Work request:
Lines with "Click": copy each one from the listing below.

(Data in this exercise)

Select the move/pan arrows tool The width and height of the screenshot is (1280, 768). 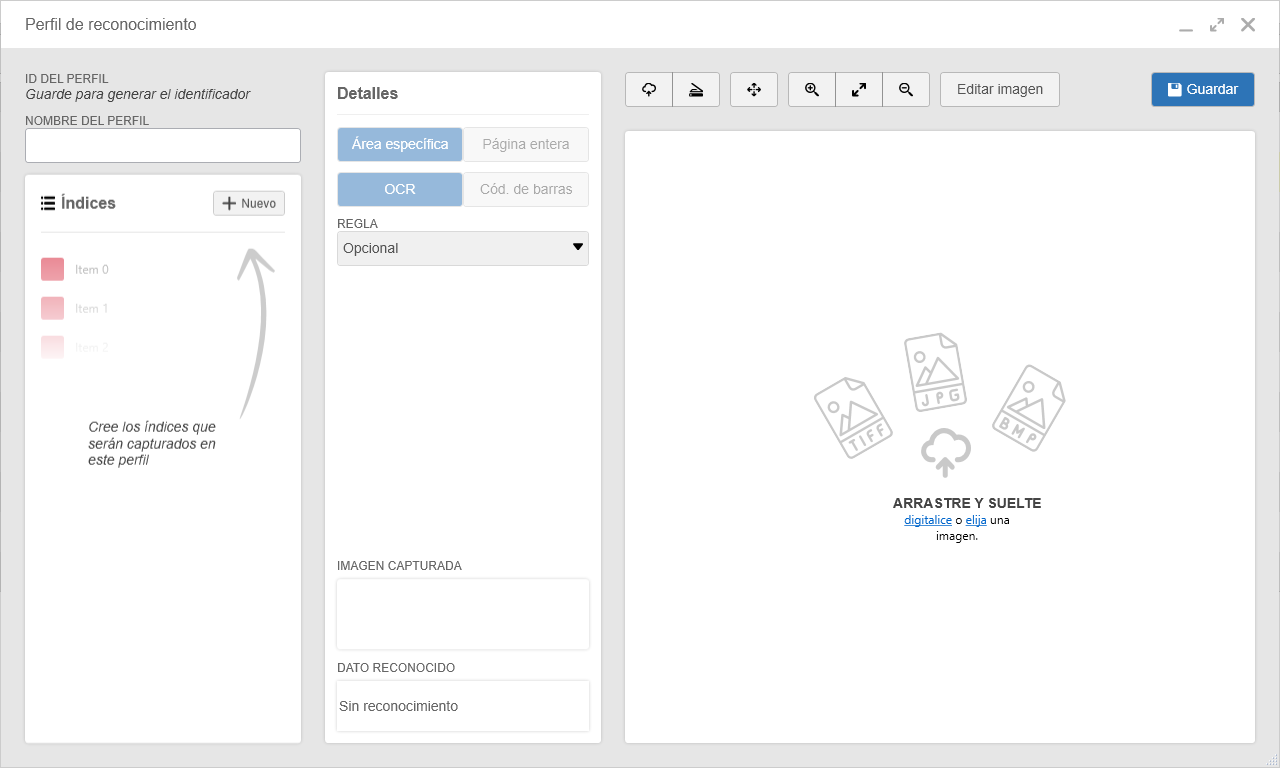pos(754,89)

(End Data in this exercise)
(Data in this exercise)

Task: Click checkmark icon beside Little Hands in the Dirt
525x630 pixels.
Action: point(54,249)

(End Data in this exercise)
(Data in this exercise)

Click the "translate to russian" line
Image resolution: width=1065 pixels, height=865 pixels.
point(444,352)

(End Data in this exercise)

Response:
Task: Click checkmark icon beside Little Hands in the Dirt
Click the "translate to russian" line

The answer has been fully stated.